Ben Zion actually became the first person to record an album of Hasidic music in the United States, when, in 1956, he released “Modzitzer Melave Malka.” Today, even synagogues with more modern-leaning memberships use the Modzitz tunes he helped score or those he composed. Ben Zion’s productivity extended far beyond the recording studio. On the evening of the yahrzheits, or memorial anniversaries, of each Modzitzer rabbi, he would lead fellow enthusiasts in songs, many of which had been composed by the rabbi being celebrated. He would do the same at standing-room-only events he convened during Jewish holidays as well, arriving each time with a program set in mind, sheet music in hand.
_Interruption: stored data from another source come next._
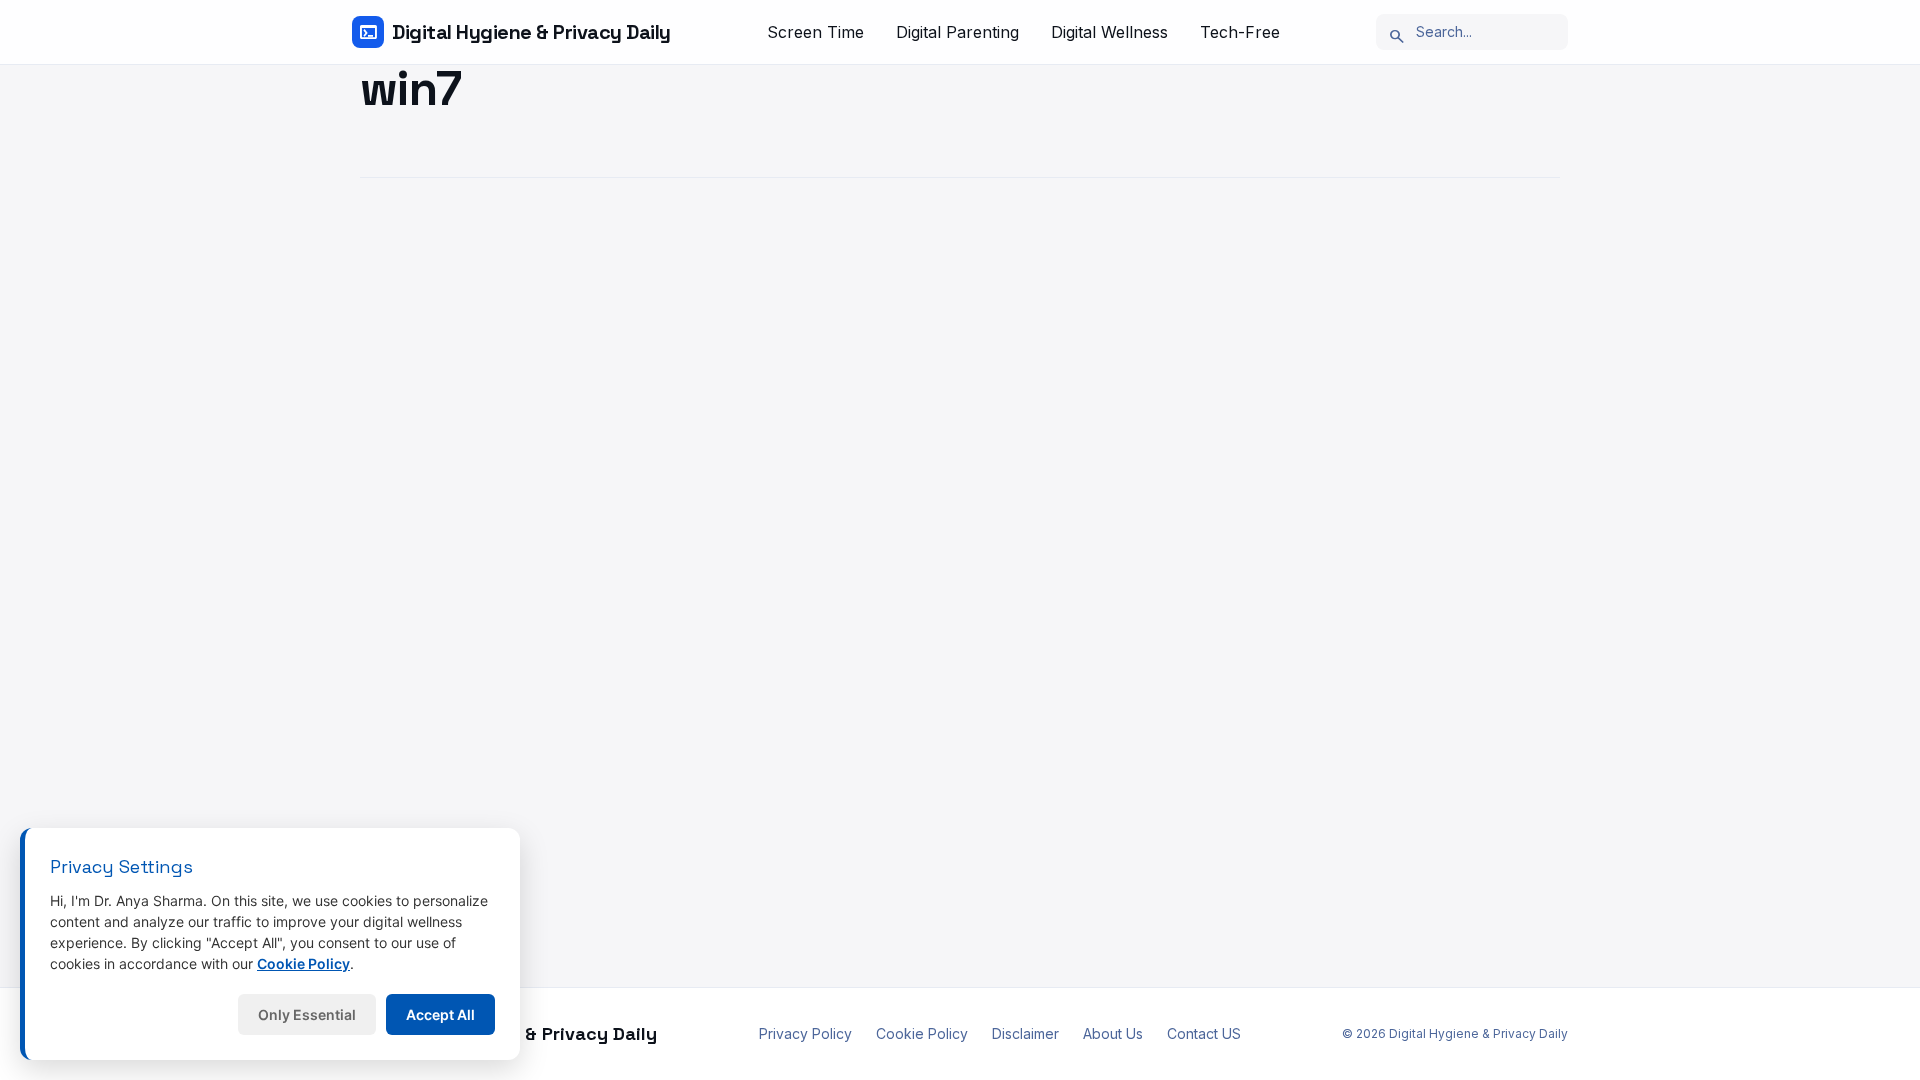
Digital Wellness (1109, 32)
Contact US (1204, 1033)
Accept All (440, 1014)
When the present Modzitz rebbe visited Brooklyn last February, Ben Zion joined him in Boro Park. Hundreds came to the Friday night tisch, or gathering around the rebbe, where Ben Zion, then three months shy of his 91st birthday, led the crowd in resounding song until after midnight. I accompanied him from synagogue the following Sabbath day, and saw him stopped about 30 times over the three- or four-block journey by admiring fans, from fathers with young children to those close to his own age who still cry wistfully when singing his celebrated “Mizmor L’Dovid.”
For all the adulation, he was exceedingly humble — aware of his accomplishments but more mindful of their purpose in bringing people closer to God. He made time for anyone who wanted to ask him questions about his music or other Modzitz tunes. He was always available for public interviews. He often sang free of charge at the weddings of couples who could not afford to pay a singer, sometimes composing a new song for them, as well.
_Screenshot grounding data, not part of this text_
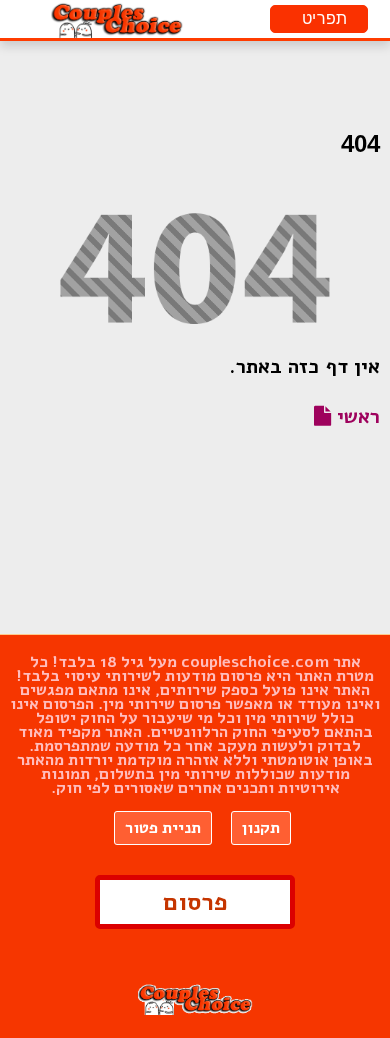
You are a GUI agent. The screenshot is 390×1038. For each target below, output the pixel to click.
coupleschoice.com (255, 662)
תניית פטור (163, 828)
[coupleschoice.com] (117, 19)
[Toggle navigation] (319, 19)
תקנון (261, 828)
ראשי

But when it came to the music itself, Ben Zion was not shy. In discussing his own firsthand knowledge of the history of the moving “Ani Ma’amin” tune composed by a Modzitzer hasid from Warsaw, he once noted publicly that there had been many distortions and “outrageous versions” of how the music had survived World War II and the Holocaust. Ben Zion proceeded to explain multiple reasons that such versions could not be true to the original.
During a visit with him last spring, he told me about a choir that had publicly performed a famous composition of the first Modzitzer rebbe, Rabbi Yisrael Taub. Ben Zion heard substantial changes in the music. The presenters, he said, had taken some license in their performance that he thought had gone too far, distorting the piece. “Some people really have a lot of nerve,” he lamented.
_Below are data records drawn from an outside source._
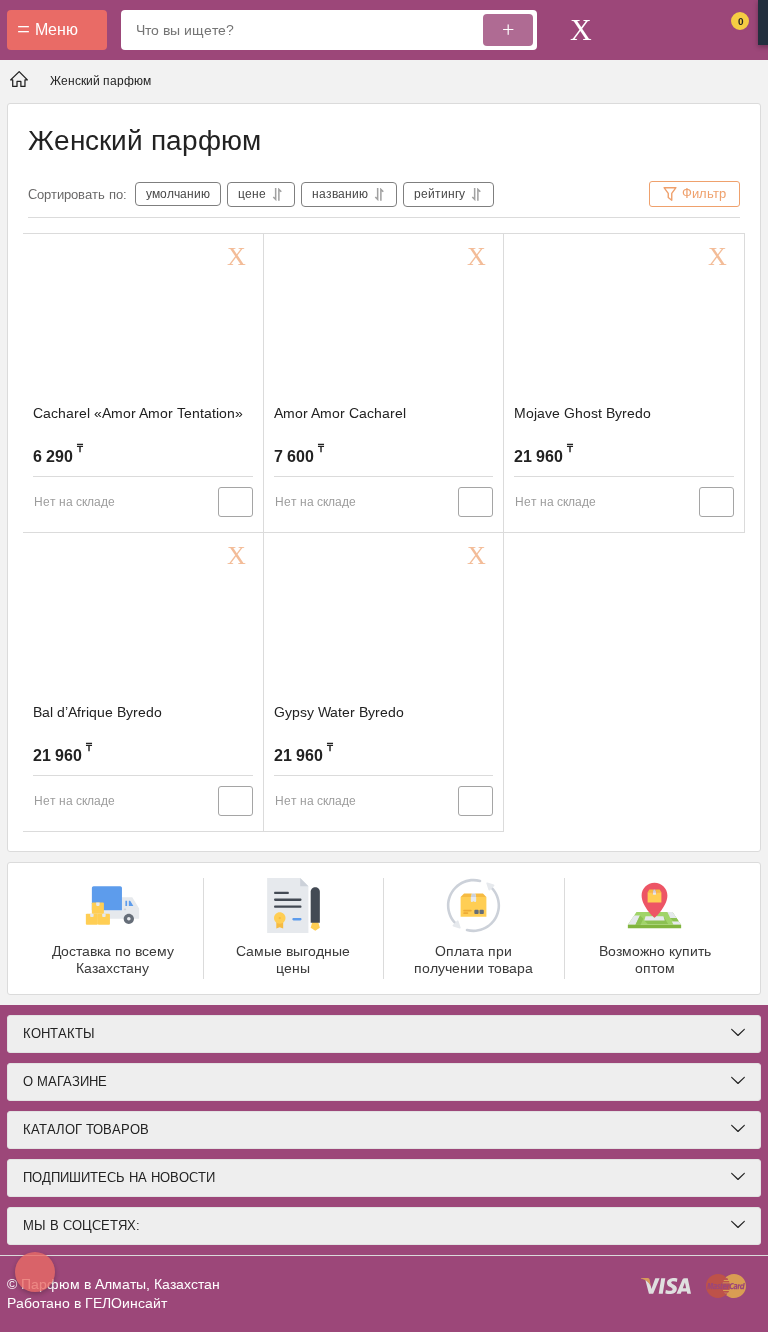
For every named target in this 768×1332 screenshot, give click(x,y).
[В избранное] (240, 257)
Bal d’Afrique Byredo (97, 712)
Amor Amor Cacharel (340, 413)
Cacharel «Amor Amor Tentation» (138, 413)
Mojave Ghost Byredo (582, 413)
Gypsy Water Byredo (339, 712)
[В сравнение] (235, 502)
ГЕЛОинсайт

This exactitude in faithfulness to other people’s work also had its rewards. Last year, one of his protégés performed Rabbi Yisrael’s famous Ezkera tune — a 36-part masterpiece that takes some 20 minutes to sing. As the singer proceeded, Ben Zion sat clutching the sheet music, following along note by note to ensure it was being performed correctly. When his protégé finished, Ben Zion was ecstatic. “A-plus!” he exclaimed.
The importance of music was elemental for him. “It’s my life,” he once said. “I can’t live without it. It’s the air I breathe.”
Ben Zion’s funeral took place only a few hours after his sudden passing. As hard as I tried, I did not make it in time to hear any of the eulogies. The coffin was beginning its exit outside and into the hearse as I arrived. Much as I had joined him in the sunset of life, I caught but the last few moments with him as he left.
At that moment I was reminded of more than just the graceful melodies or the pitch-perfect voice. I recalled the music of a life of meaning. Then, I joined together with so many diverse yet interconnected circles of the Jewish people who today mourn his absence: religiously observant and less so, wise and simple, old and young.